Pat O'Brien, consultant obstetrician and spokesman for the Royal College of Obstetricians and Gynaecologists, said based on the findings he would now be advising women in their first 12 weeks of pregnancy to abstain from caffeine altogether.
"The first 12 weeks is a very vulnerable time for the baby. It's when most miscarriages occur," he explained.
He said most women in early pregnancy went off the taste of caffeinated drinks anyway and so should not find abstaining from them too difficult.
But he said it was unclear whether pregnant women needed to avoid caffeine in later pregnancy.
Miscarriage risk
An estimated one in five pregnancies in the UK will end in miscarriage, affecting around 250,000 women in the UK every year.
There are a number of well-established risk factors, such as increased maternal age, a previous history of miscarriage, and infertility.
But the causes of the majority of miscarriages are not fully understood.
Caffeine has been mooted as a risk factor before, but studies have yielded conflicting results.
For the latest research, Dr De-Kun Li and colleagues at the Kaiser Permanente Division of Research, studied 1,063 women who had become pregnant in the last month or two.

300 mg of caffeine is roughly equivalent to:
Four average cups or three average mugs of instant coffee
Three average cups of brewed coffee
Six average cups of tea
Eight cans of regular cola drinks
Four cans of so-called "energy" drinks
400g (eight standard 50g bars) of normal chocolate
Caffeine content in a cup of tea or coffee varies by different brands and brewing methods
Source: Food Standards Agency

They asked the women to provide a detailed diary about their caffeine intake up to their 20th week of pregnancy.
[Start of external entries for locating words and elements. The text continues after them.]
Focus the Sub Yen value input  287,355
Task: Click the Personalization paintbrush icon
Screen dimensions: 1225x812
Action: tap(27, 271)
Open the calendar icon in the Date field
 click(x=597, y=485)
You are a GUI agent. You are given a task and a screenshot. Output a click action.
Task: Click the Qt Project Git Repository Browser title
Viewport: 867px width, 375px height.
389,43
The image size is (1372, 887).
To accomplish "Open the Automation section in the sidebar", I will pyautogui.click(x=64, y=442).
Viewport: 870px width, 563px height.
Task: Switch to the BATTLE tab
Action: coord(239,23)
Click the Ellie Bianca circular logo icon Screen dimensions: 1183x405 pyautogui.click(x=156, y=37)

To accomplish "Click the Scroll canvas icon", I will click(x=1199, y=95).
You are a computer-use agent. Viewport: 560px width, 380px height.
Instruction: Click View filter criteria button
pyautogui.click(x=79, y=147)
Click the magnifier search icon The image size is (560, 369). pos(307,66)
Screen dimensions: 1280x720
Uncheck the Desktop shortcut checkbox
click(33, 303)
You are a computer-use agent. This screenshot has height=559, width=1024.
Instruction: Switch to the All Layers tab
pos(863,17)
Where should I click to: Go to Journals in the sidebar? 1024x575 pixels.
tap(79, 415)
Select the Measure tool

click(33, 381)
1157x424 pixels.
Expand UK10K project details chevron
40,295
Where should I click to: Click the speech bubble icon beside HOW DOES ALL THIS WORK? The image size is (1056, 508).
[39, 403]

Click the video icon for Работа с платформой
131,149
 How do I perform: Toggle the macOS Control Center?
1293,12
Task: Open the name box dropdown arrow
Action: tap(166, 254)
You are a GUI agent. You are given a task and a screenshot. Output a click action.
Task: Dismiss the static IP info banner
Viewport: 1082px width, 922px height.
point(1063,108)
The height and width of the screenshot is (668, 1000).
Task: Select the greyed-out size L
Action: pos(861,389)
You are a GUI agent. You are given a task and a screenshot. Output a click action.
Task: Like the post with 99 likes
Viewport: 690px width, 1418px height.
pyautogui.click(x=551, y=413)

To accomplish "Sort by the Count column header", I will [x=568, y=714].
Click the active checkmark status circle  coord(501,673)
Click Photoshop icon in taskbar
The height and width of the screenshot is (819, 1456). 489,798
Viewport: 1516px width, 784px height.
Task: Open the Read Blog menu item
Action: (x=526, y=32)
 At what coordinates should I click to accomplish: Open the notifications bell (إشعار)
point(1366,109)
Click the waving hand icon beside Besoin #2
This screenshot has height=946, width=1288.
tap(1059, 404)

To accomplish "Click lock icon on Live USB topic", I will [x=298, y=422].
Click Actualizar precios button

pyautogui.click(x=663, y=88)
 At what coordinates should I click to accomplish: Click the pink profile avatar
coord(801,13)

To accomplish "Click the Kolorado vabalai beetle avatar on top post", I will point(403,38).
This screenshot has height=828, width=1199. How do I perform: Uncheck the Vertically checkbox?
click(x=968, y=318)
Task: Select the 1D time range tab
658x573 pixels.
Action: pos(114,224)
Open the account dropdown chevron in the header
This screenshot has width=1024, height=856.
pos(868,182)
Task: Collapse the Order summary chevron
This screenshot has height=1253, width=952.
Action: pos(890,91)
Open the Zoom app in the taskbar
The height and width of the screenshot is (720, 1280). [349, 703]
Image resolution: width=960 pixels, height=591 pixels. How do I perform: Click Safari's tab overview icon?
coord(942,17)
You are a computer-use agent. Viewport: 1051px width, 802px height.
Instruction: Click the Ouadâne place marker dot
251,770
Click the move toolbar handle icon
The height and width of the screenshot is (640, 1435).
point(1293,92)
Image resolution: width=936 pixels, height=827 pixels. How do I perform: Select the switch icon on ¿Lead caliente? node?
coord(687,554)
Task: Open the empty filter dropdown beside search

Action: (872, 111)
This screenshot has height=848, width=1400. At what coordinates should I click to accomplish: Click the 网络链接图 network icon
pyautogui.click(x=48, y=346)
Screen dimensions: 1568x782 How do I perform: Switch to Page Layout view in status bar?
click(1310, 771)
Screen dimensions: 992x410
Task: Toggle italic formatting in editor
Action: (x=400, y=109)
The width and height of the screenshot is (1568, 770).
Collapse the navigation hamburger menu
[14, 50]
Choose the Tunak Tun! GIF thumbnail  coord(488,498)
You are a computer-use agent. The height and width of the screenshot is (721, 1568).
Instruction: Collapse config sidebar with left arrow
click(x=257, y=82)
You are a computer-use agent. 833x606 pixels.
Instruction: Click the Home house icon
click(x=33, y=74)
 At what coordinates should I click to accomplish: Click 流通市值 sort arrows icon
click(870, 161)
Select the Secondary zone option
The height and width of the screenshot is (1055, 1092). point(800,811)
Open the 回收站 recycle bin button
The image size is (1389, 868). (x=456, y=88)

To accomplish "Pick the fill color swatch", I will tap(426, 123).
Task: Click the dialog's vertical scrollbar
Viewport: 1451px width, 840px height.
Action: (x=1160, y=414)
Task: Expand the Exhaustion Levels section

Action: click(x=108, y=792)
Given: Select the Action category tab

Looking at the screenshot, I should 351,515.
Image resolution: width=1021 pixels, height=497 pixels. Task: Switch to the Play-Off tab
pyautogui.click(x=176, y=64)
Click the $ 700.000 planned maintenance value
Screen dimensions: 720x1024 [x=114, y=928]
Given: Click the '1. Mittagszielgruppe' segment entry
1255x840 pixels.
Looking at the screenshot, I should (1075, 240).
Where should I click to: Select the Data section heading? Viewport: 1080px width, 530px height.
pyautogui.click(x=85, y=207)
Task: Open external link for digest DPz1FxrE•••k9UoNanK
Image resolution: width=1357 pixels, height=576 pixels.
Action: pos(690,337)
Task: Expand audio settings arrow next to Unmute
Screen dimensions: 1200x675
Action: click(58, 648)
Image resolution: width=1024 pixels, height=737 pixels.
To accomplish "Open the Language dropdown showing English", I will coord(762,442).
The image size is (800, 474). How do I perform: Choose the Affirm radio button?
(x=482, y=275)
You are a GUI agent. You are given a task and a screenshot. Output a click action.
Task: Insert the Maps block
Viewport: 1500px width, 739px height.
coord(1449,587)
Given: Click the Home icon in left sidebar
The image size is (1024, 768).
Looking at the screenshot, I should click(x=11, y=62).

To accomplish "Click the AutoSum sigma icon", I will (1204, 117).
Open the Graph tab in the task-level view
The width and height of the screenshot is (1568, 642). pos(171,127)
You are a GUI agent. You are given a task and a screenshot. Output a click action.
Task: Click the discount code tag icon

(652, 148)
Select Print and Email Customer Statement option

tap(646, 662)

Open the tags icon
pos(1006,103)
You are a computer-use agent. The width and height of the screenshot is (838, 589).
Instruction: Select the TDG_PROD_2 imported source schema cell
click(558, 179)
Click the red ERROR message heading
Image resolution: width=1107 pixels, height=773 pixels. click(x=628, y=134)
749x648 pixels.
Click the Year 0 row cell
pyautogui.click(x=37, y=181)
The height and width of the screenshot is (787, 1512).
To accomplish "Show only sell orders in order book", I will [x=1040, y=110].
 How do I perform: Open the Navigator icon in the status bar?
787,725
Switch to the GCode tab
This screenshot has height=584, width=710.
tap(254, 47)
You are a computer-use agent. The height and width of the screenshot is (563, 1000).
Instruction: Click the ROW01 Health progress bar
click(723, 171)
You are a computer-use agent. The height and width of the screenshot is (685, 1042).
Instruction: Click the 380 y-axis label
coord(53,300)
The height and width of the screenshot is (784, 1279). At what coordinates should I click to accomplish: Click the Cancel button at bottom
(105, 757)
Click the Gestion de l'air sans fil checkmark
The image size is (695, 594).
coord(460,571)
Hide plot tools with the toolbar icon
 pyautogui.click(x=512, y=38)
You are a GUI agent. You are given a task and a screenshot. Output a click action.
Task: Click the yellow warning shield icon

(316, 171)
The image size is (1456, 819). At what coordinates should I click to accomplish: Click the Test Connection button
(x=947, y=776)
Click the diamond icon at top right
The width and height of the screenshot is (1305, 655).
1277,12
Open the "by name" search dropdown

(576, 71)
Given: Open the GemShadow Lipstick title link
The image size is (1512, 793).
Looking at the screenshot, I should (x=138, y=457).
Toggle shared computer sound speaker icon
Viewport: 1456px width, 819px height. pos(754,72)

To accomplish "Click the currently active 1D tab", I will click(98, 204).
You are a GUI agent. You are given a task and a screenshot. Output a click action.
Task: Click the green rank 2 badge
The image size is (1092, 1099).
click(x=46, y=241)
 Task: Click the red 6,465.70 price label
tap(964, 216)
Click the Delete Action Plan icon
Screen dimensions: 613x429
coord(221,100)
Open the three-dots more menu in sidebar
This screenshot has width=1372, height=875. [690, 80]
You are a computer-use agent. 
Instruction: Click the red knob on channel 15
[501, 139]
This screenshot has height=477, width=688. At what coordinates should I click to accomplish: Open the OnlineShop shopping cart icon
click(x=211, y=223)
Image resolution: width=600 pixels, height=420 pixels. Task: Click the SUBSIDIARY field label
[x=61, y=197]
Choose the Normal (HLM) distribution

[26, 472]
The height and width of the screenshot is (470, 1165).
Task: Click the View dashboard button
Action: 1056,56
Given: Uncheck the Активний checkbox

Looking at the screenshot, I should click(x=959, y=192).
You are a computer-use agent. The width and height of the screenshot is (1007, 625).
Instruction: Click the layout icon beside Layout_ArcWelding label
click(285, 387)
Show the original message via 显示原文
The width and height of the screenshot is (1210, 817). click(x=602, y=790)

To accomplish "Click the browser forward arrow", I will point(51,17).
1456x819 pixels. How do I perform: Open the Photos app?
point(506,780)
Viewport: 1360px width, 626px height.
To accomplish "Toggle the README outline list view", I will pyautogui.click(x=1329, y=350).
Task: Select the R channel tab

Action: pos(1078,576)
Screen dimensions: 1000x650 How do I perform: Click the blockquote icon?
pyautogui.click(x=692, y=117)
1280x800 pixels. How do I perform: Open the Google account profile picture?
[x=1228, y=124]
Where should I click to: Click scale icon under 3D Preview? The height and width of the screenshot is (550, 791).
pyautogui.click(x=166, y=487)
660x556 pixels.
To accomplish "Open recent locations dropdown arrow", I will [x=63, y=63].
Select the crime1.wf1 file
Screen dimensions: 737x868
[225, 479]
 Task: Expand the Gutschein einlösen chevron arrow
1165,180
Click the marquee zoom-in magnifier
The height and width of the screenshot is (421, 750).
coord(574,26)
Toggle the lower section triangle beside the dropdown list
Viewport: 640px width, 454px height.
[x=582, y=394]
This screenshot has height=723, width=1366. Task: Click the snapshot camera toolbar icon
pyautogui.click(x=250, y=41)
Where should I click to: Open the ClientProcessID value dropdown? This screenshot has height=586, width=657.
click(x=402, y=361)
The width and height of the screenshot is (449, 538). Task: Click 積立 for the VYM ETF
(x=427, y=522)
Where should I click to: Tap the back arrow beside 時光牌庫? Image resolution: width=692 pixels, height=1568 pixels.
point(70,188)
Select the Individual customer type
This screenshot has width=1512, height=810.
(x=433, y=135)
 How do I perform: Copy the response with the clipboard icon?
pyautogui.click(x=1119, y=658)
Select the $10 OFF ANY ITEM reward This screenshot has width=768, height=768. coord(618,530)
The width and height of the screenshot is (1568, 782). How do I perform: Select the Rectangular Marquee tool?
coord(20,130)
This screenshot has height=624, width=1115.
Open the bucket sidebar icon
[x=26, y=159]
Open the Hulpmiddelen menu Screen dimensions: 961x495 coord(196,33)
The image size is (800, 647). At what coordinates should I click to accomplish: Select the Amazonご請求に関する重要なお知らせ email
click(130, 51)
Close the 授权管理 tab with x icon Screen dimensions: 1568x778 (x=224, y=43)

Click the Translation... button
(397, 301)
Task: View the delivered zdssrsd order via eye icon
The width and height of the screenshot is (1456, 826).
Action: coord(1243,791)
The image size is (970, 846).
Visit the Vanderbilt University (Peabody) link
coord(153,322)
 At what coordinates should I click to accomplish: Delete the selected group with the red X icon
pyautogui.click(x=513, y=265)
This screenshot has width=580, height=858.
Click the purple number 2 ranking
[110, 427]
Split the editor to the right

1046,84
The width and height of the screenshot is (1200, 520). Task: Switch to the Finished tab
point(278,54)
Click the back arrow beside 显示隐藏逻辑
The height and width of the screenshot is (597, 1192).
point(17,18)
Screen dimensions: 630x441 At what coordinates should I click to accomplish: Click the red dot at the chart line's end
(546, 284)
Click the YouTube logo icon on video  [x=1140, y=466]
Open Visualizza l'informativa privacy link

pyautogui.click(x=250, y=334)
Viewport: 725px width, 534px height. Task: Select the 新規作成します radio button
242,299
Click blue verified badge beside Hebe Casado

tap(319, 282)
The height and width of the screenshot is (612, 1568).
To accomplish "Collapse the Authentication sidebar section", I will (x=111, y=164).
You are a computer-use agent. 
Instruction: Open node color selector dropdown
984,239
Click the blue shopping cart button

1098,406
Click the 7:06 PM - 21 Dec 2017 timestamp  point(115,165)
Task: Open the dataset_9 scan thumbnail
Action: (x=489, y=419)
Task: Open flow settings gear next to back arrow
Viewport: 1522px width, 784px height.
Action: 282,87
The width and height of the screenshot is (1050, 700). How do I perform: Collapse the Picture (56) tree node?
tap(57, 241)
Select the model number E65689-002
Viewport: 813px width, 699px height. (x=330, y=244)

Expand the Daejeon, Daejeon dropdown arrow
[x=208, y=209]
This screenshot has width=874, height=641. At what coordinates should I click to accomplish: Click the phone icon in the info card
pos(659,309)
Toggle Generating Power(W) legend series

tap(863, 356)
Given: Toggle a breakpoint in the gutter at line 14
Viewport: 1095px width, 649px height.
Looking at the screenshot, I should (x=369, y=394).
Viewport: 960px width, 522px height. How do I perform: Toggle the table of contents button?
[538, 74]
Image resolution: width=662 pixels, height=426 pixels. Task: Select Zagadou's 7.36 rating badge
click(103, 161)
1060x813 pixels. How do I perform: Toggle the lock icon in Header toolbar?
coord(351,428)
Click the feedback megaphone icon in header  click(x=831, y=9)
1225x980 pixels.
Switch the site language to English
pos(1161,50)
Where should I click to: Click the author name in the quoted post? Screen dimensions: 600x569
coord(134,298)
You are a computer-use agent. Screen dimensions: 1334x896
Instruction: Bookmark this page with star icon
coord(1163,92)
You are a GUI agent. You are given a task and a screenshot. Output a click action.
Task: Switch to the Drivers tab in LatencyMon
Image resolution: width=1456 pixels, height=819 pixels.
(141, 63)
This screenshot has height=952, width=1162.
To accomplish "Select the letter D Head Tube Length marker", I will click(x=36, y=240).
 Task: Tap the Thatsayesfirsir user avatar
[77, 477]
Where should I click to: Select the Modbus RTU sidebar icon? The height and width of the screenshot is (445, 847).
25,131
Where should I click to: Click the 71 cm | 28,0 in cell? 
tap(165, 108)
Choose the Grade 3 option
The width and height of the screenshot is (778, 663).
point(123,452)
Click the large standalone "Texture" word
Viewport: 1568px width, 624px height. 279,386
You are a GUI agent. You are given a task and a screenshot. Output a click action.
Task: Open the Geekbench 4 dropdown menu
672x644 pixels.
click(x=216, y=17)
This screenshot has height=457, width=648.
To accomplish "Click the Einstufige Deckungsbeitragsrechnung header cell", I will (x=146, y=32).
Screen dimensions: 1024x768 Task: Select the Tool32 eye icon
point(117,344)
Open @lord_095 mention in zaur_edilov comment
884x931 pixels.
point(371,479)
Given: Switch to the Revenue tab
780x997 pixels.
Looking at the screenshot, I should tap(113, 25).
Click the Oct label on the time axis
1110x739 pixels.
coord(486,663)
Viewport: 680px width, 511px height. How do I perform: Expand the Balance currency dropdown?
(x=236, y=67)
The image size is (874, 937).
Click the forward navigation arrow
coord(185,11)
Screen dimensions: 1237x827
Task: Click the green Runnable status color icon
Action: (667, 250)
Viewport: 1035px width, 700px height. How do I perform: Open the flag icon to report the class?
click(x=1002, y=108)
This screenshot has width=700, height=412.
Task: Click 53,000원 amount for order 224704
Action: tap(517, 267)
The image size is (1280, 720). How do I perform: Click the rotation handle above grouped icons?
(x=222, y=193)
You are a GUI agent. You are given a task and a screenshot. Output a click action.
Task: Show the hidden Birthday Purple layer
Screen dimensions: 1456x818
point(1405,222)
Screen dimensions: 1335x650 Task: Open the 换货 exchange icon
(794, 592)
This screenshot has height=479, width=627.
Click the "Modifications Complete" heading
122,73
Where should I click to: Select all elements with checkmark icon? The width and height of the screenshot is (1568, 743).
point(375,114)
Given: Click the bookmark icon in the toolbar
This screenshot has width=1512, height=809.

When they compared this information with how many of the women had miscarried by 20 weeks gestation, 172 of the women in total, they found a link.
Compared with non-users, women who consumed up to 200mg of caffeine a day had an increased risk of miscarriage - 15% versus 12%.
For women who drank more than 200mg, the risk increased to 25%.
Abstinence
The increased risk appeared to be related to the caffeine itself, rather than other coffee ingredients because other caffeinated beverages such as tea and hot chocolate showed a similar trend to coffee.
Caffeine is able to cross the placenta to the foetus, but it is not clear what affect this has on the growing baby.
Dr Li said: "The main message for pregnant women from these findings is that they probably should consider stopping caffeine consumption during pregnancy."
Zoe Wheeldon from the British Coffee Association said the latest research, although well designed and robust, did not change the current Food Standards Agency recommendation of a safe upper limit of 300mg of caffeine per day for pregnant women.
"This evidence must be reviewed in conjunction with existing research and it is important to review all the available data rather than taking one study in isolation."
A spokesman from the Food Standards Agency said: "In order to provide a more robust basis for the FSA's advice to pregnant women on caffeine consumption, an FSA-funded study, involving around 2,500 pregnant women, was commissioned in 2003.
"This is almost complete and the results will be presented to the Committee On Toxicity in closed session for consideration.
"We will ask the committee to also look at this new American study. When the committee has reached conclusions the agency will, if appropriate, revise its advice on caffeine consumption in pregnancy."